For a unit sphere, the loxodrome that cuts the meridians at an angle $\varphi\in\left(0,90^\circ\right]$ is given by

$$\begin{align*}x&=\mathrm{sech}(t\cot\;\varphi)\cos\;t\\y&=\mathrm{sech}(t\cot\;\varphi)\sin\;t\\z&=\tanh(t\cot\;\varphi)\end{align*}$$

While playing around with loxodromes, I noted that for certain values of $\varphi$, one can orient two identical loxodromes such that they do not intersect (that is, one can position two ships such that if both take similar loxodromic paths, they can never collide). Here for instance are two loxodromes whose constant angle $\varphi$ is 60°, oriented such that they do not cross each other:

noncrossing 60° loxodromes

On the other hand, for the (extreme!) case of $\varphi=90^{\circ}$, the two loxodromes degenerate to great circles, and it is well known that two great circles must always intersect (at two antipodal points).

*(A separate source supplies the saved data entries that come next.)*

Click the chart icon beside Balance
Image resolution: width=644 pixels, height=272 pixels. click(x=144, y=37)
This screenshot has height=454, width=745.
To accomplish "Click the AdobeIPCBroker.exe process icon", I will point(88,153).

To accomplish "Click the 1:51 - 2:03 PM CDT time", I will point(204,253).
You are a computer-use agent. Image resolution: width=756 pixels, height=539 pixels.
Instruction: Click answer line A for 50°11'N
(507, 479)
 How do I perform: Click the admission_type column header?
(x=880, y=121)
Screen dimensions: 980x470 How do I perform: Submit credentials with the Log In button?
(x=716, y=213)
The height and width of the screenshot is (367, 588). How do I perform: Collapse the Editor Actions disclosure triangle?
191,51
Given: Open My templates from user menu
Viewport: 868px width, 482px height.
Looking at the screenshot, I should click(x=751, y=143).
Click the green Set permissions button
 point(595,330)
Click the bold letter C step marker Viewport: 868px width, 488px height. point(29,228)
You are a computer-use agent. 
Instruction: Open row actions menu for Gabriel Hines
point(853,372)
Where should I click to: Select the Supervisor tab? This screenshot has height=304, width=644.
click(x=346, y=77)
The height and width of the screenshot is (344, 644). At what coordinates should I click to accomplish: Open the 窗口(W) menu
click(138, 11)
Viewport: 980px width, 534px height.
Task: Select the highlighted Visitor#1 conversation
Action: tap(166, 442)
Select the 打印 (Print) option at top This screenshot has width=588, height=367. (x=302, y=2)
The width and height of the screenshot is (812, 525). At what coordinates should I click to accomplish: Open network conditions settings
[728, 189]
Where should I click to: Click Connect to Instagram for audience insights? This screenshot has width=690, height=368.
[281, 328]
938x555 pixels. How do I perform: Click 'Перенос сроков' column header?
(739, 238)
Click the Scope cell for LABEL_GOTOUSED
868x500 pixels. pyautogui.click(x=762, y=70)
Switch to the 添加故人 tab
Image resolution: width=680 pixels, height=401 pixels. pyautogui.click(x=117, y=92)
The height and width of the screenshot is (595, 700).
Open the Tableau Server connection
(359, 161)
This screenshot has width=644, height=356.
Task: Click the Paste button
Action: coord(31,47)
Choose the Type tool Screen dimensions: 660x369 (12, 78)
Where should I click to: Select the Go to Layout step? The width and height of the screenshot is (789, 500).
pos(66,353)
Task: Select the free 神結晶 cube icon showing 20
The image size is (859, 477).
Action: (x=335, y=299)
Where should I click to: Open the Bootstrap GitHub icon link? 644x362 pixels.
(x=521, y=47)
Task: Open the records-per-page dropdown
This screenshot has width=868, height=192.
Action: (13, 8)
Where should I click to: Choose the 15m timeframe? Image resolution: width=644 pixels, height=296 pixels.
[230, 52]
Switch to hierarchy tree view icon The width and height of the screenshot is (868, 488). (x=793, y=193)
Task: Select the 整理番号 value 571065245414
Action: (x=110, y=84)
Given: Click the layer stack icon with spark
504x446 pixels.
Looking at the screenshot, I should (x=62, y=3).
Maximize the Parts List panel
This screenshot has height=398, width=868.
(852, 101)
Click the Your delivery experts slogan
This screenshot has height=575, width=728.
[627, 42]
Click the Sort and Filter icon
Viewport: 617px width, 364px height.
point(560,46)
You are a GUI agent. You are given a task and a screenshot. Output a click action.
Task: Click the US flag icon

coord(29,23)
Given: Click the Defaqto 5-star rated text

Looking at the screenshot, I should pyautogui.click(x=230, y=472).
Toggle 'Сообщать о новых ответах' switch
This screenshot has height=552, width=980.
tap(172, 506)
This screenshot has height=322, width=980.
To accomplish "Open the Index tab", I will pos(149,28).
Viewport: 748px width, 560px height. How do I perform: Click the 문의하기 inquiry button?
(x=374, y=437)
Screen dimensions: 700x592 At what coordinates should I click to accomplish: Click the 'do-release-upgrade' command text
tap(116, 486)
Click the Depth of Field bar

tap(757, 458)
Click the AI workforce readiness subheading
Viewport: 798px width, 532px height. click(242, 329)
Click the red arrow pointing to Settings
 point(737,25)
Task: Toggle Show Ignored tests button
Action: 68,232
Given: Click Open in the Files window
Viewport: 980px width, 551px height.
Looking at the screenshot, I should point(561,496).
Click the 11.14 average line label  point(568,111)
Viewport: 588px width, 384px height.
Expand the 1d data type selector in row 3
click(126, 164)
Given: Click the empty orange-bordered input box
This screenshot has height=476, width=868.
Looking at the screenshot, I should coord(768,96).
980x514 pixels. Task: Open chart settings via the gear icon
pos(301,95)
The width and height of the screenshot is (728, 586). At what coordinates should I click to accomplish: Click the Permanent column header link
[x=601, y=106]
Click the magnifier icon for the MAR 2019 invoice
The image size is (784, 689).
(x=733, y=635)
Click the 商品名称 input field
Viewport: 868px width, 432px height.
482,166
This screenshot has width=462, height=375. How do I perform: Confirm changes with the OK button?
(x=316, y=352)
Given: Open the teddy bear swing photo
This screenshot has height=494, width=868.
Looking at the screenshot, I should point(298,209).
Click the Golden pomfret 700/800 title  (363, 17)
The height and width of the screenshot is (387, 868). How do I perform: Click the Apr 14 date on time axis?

Less extreme, but seemingly difficult, would be the problem of positioning two 80° loxodromes such that they do not intersect:

two 80° loxodromes

This brings me to my first question:

1) For what values of $\varphi$ does it become impossible to orient two loxodromes such that they do not cross each other?

For simplicity, one can of course fix one of the two loxodromes to go from the North Pole to the South Pole, and try to orient the other loxodrome so that it does not cross the fixed loxodrome.


That's the simpler version of my actual problem. Some experimentation seems to indicate that it is not possible to orient three loxodromes such that they do not cross each other. So...

2) Is it true that for all (admissible) values of $\varphi$, one cannot position three loxodromes such that none of them cross each other?

I've tried a bit of searching around to see if the problem has been previously considered, but I have not had any luck. Any pointers to the literature will be appreciated.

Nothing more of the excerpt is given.